● WHAT TO DO: Copy the final lines exactly, starting at the one that contains "This screenshot has height=536, width=888." and ending with the last line of the listing below. Pictures are not part of the copy.

● SUPPLIED MATERIAL:
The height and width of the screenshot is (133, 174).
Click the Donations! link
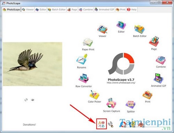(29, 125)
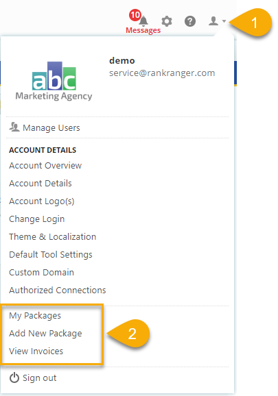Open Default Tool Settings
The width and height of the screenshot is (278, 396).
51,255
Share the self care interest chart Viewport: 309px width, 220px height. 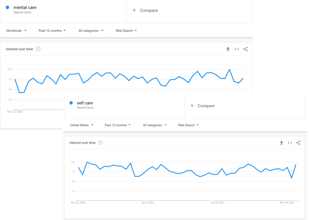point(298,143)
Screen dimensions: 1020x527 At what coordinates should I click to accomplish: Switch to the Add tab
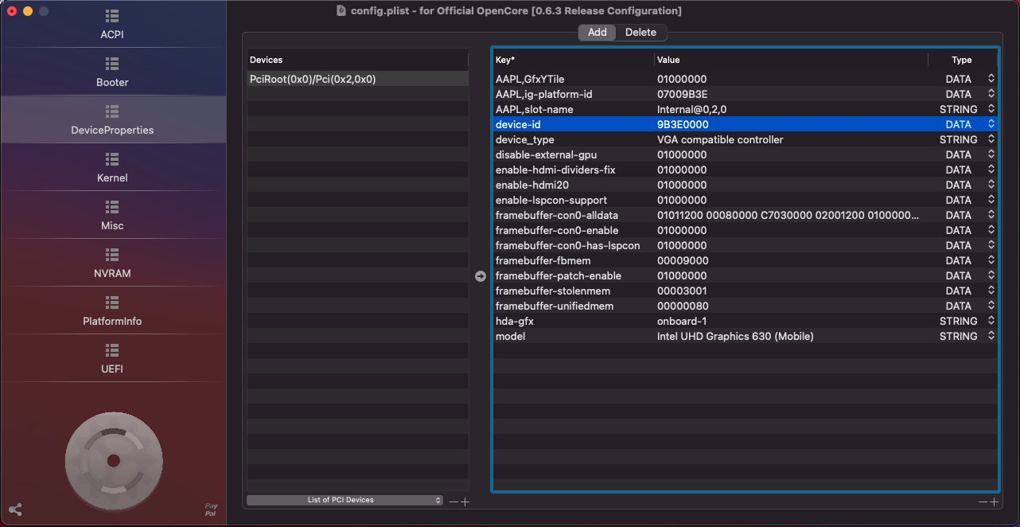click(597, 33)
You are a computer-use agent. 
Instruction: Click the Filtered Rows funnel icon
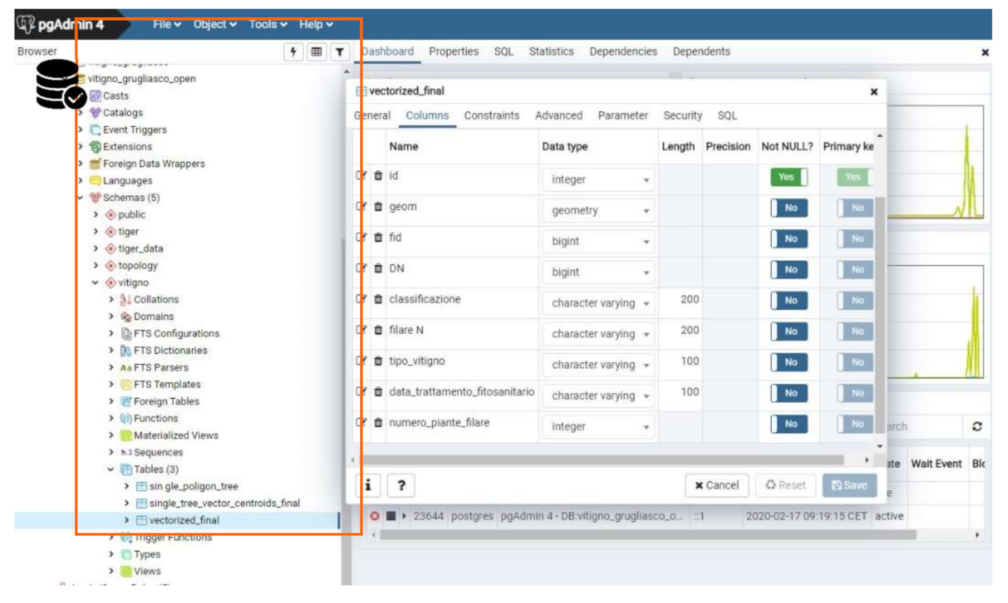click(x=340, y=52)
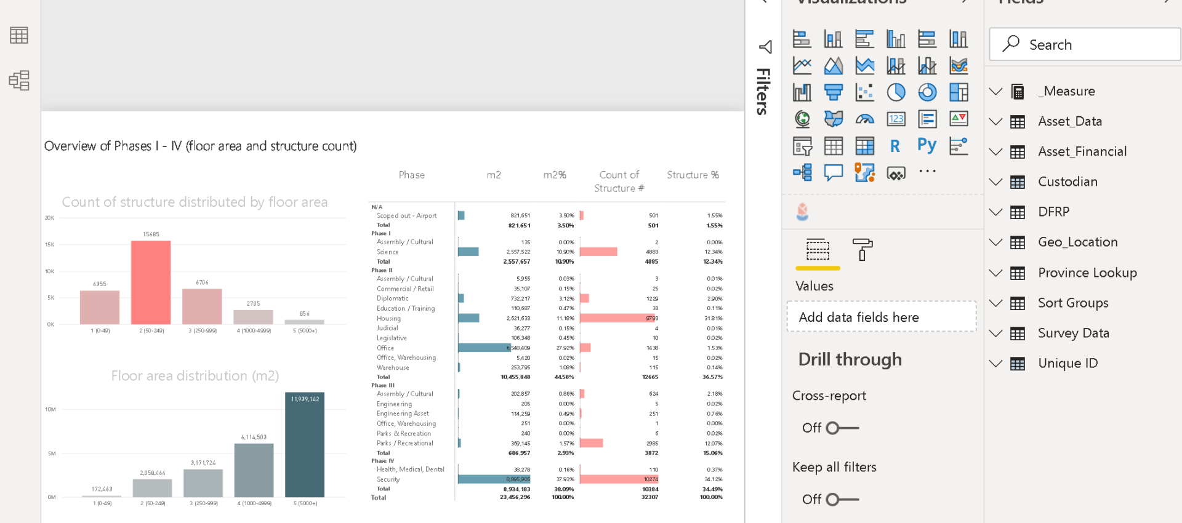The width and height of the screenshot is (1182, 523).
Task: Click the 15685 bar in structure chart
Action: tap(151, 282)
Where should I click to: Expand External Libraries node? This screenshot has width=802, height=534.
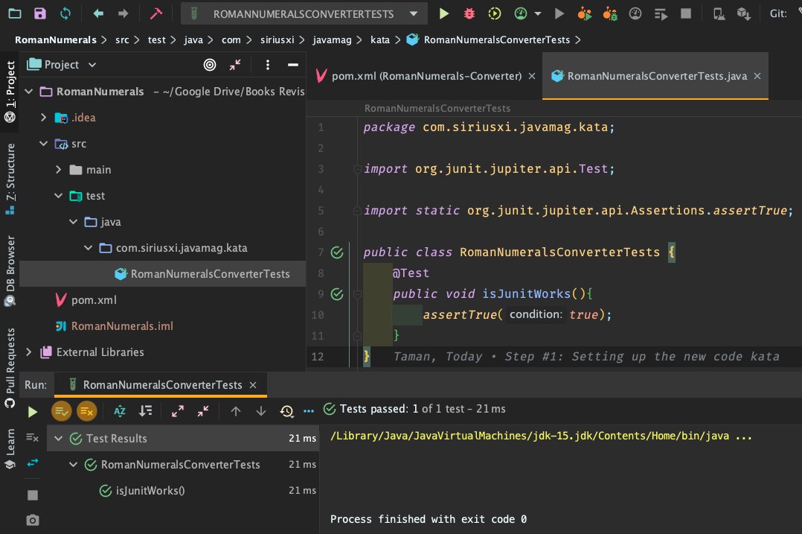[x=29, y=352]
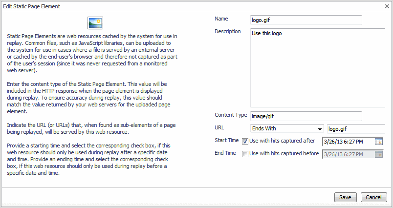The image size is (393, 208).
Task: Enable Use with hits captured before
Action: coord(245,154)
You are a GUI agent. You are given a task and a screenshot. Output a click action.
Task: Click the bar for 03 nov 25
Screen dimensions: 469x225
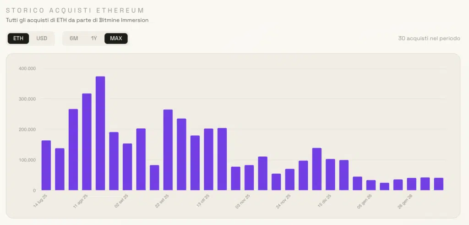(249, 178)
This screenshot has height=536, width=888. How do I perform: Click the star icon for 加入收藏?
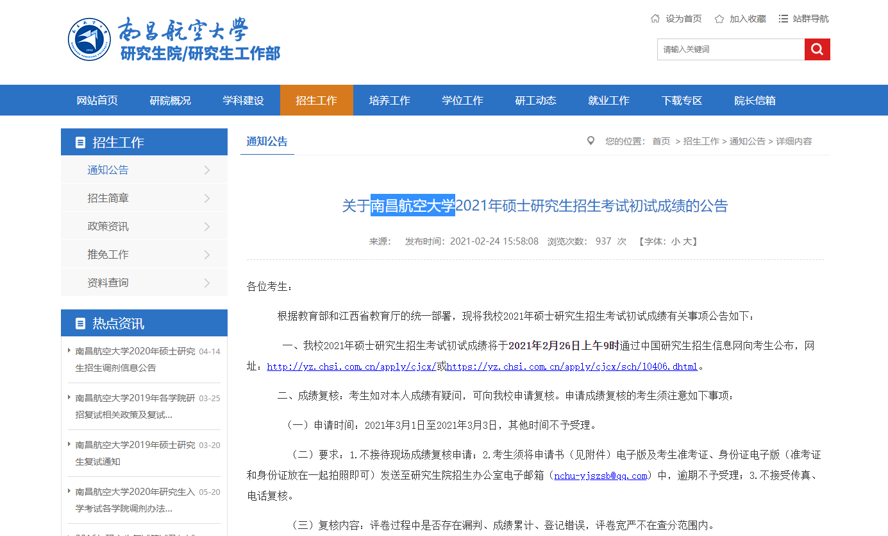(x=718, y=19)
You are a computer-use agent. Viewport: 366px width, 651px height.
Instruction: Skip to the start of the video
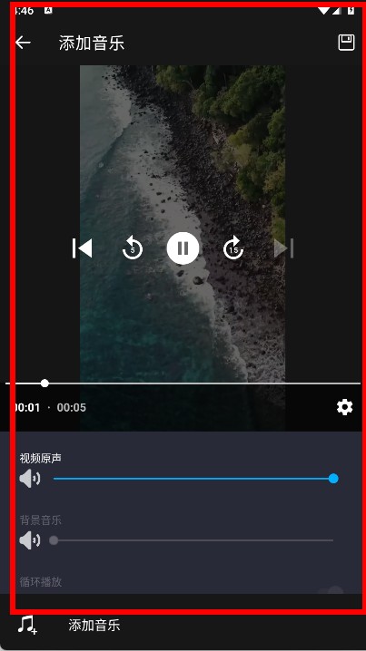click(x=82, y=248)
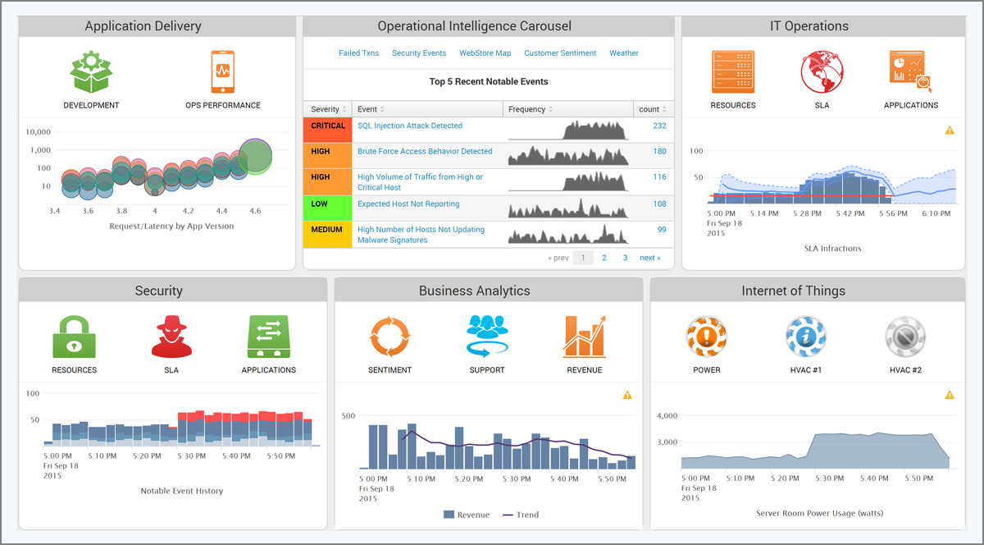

● RESPONSE AREA:
This screenshot has height=536, width=888. How do I perform: Click the star icon for 加入收藏?
(x=718, y=19)
You are a computer-use agent. Viewport: 366px width, 651px height.
Instruction: Skip to the start of the video
click(x=82, y=248)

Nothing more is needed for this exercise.